- _Material provided_:

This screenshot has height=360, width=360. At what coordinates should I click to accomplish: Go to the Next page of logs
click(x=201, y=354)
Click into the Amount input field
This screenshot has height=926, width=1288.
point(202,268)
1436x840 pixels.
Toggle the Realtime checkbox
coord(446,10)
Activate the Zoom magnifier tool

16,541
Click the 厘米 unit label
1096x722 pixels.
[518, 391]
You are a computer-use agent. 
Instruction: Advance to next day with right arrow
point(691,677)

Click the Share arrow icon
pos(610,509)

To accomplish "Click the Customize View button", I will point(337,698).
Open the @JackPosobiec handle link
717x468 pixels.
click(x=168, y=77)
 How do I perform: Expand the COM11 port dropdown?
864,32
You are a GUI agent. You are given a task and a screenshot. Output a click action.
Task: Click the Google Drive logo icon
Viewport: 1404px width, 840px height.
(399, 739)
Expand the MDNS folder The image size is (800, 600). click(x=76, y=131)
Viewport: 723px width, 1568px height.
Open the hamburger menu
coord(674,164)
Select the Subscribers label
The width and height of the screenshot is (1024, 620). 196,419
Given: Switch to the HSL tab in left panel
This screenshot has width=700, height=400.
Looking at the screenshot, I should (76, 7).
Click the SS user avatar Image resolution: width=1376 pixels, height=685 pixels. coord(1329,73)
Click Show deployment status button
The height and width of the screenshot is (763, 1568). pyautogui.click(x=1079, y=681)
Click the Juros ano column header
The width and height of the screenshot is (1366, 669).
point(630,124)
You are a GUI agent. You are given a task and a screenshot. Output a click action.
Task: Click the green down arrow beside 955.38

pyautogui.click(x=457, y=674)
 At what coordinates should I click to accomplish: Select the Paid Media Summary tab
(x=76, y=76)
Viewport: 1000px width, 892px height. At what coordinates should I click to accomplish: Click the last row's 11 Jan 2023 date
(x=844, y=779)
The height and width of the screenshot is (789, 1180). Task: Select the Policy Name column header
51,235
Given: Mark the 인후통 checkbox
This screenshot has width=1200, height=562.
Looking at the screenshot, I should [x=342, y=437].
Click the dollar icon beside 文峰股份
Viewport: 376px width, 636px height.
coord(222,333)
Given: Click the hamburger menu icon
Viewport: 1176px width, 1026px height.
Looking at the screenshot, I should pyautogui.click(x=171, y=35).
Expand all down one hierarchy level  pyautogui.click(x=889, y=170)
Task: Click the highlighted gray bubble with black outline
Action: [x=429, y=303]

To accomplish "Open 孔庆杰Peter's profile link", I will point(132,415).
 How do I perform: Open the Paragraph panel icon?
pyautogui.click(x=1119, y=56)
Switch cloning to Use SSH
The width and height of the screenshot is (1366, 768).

- _Your goal_: Each record above should be repeated exactly.

- _Solution for this problem_:
This screenshot has height=360, width=360. At what coordinates should I click to accomplish: Go to the Next page of logs
click(x=201, y=354)
Click into the Amount input field
This screenshot has height=926, width=1288.
point(202,268)
1436x840 pixels.
Toggle the Realtime checkbox
coord(446,10)
Activate the Zoom magnifier tool

16,541
Click the 厘米 unit label
1096x722 pixels.
[518, 391]
You are a computer-use agent. 
Instruction: Advance to next day with right arrow
point(691,677)

Click the Share arrow icon
pos(610,509)

To accomplish "Click the Customize View button", I will point(337,698).
Open the @JackPosobiec handle link
717x468 pixels.
click(x=168, y=77)
 How do I perform: Expand the COM11 port dropdown?
864,32
You are a GUI agent. You are given a task and a screenshot. Output a click action.
Task: Click the Google Drive logo icon
Viewport: 1404px width, 840px height.
(399, 739)
Expand the MDNS folder The image size is (800, 600). click(x=76, y=131)
Viewport: 723px width, 1568px height.
Open the hamburger menu
coord(674,164)
Select the Subscribers label
The width and height of the screenshot is (1024, 620). 196,419
Given: Switch to the HSL tab in left panel
This screenshot has width=700, height=400.
Looking at the screenshot, I should (76, 7).
Click the SS user avatar Image resolution: width=1376 pixels, height=685 pixels. coord(1329,73)
Click Show deployment status button
The height and width of the screenshot is (763, 1568). pyautogui.click(x=1079, y=681)
Click the Juros ano column header
The width and height of the screenshot is (1366, 669).
point(630,124)
You are a GUI agent. You are given a task and a screenshot. Output a click action.
Task: Click the green down arrow beside 955.38

pyautogui.click(x=457, y=674)
 At what coordinates should I click to accomplish: Select the Paid Media Summary tab
(x=76, y=76)
Viewport: 1000px width, 892px height. At what coordinates should I click to accomplish: Click the last row's 11 Jan 2023 date
(x=844, y=779)
The height and width of the screenshot is (789, 1180). Task: Select the Policy Name column header
51,235
Given: Mark the 인후통 checkbox
This screenshot has width=1200, height=562.
Looking at the screenshot, I should [x=342, y=437].
Click the dollar icon beside 文峰股份
Viewport: 376px width, 636px height.
coord(222,333)
Given: Click the hamburger menu icon
Viewport: 1176px width, 1026px height.
Looking at the screenshot, I should pyautogui.click(x=171, y=35).
Expand all down one hierarchy level  pyautogui.click(x=889, y=170)
Task: Click the highlighted gray bubble with black outline
Action: [x=429, y=303]

To accomplish "Open 孔庆杰Peter's profile link", I will point(132,415).
 How do I perform: Open the Paragraph panel icon?
pyautogui.click(x=1119, y=56)
Switch cloning to Use SSH
The width and height of the screenshot is (1366, 768).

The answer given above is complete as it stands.